Reversible Dimerization of EGFR Revealed by Single‐Molecule Fluorescence Imaging Using Quantum Dots

The current work explores intermolecular interactions involved in the lateral propagation of cell‐signaling by epidermal growth factor receptors (EGFRs). Activation of EGFRs by binding an EGF ligand in the extracellular domain of the EGFR and subsequent dimerization of the EGFR initiates cell‐signaling. We investigated interactions between EGFRs in living cells by using single‐molecule microscopy, Förster resonance energy transfer (FRET), and atomic force microscopy.
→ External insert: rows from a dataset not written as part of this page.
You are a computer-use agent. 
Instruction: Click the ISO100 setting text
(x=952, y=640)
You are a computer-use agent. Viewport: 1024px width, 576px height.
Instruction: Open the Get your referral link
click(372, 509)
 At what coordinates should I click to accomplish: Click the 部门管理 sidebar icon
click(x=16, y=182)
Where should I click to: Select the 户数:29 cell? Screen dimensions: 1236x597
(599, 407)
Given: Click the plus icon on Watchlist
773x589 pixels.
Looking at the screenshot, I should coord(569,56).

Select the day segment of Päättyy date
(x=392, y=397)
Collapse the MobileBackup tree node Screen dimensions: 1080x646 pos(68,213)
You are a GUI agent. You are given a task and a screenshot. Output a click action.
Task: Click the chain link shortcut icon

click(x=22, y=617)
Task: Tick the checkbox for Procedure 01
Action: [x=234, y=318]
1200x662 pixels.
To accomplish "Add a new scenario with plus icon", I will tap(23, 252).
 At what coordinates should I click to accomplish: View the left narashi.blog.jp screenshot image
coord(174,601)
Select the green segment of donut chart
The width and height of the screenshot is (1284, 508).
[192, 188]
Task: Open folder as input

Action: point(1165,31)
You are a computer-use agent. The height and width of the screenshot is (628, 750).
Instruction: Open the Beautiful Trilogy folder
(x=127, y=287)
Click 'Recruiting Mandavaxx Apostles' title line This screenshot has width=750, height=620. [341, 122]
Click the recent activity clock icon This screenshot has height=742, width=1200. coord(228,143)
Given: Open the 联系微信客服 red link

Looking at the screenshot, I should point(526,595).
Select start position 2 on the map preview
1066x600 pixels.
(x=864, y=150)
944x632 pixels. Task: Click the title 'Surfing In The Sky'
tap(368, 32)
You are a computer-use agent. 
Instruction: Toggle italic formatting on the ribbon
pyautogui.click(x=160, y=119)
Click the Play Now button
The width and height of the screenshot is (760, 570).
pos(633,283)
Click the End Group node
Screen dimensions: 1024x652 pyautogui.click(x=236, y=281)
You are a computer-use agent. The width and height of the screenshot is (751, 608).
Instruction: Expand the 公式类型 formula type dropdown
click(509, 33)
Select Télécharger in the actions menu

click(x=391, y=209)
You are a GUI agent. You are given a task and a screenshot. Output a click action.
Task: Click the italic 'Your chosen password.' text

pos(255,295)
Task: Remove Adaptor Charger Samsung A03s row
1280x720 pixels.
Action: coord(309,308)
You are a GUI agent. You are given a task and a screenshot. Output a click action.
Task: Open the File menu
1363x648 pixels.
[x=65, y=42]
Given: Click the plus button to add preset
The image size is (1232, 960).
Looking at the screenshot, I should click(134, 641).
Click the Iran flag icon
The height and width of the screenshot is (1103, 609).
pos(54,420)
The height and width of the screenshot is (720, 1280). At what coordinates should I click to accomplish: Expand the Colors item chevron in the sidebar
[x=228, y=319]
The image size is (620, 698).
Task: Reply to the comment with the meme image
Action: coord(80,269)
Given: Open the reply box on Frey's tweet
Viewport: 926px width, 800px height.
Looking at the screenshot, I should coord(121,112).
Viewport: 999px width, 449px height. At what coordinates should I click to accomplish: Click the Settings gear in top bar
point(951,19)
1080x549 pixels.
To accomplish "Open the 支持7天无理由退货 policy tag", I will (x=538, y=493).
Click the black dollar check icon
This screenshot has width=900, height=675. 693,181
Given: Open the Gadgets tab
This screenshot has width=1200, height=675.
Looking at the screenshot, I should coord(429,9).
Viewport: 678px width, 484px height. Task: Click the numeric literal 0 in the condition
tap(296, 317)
By analyzing time‐correlated intensity and propagation trajectories of quantum dot (QD)‐labeled EGFR single molecules, we found that signaling dimers of EGFR [(EGF‐EGFR) 2 ] are continuously formed in cell membrane through reversible association of heterodimers [EGF(EGFR) 2 ]. Also, we found that the lateral propagation of EGFR activation takes place through transient association of a heterodimer with predimers [(EGFR) 2 ]. We varified the transient association between activated EGFR and predimers using FRET from QD‐labeled heterodimers to Cy5‐labeled predimers and correlated topography and fluorescence imaging. Without extended single‐molecule fluorescence imaging and by using bio‐conjugated QDs, reversible receptor dimerization in the lateral activation of EGFR remained obscured.